RECORDS ::
════

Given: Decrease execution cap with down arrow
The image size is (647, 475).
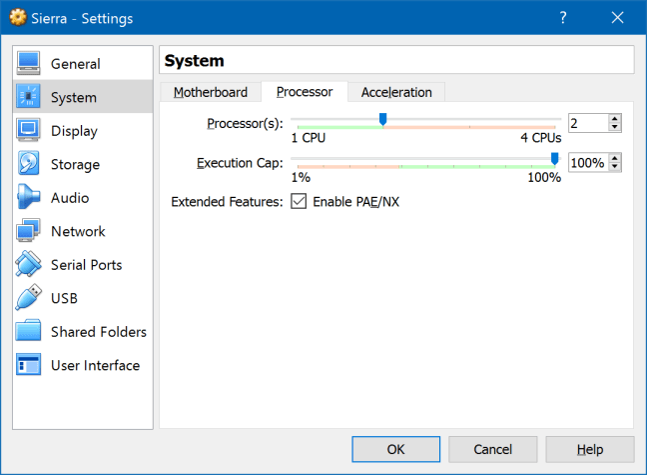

════

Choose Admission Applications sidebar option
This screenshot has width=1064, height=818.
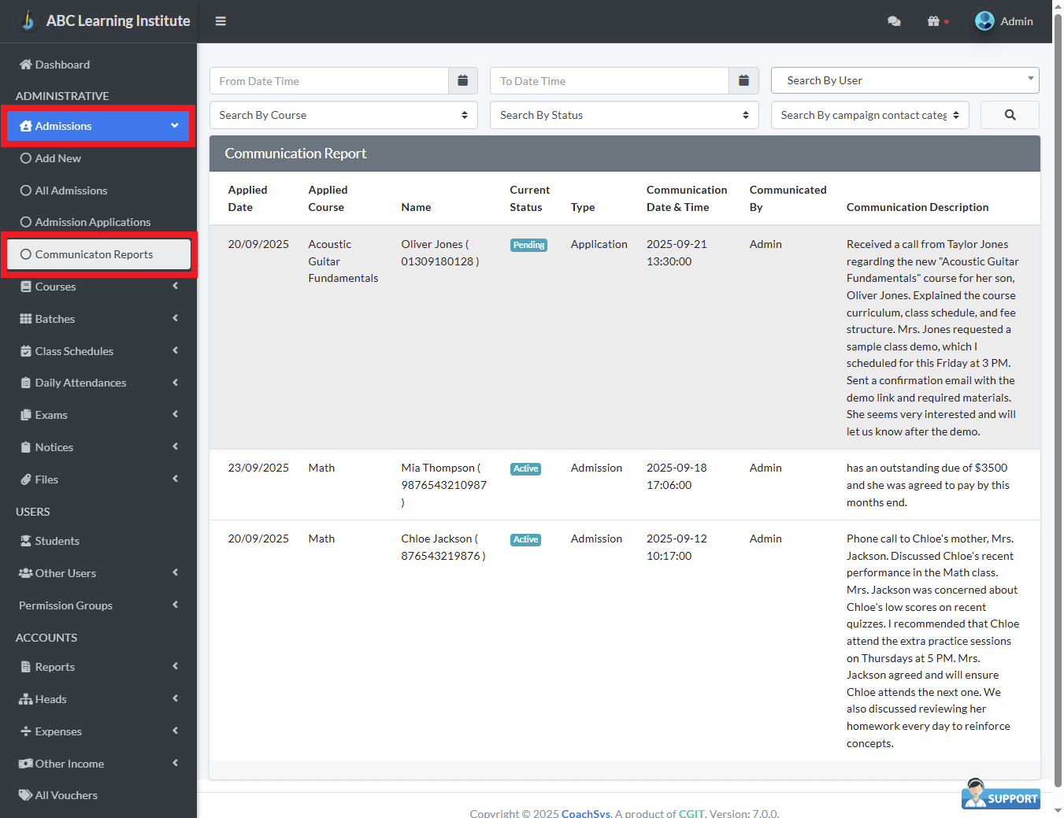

════

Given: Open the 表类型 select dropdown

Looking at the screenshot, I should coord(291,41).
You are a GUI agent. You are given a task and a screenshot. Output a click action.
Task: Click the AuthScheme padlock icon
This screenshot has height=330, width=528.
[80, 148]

════

EXERCISE ::
Reproduce the material verbatim, starting at the line containing "Choose Admission Applications sidebar option" and stopping after the line containing "This screenshot has width=1064, height=818.".

FINAL ANSWER ::
Choose Admission Applications sidebar option
This screenshot has width=1064, height=818.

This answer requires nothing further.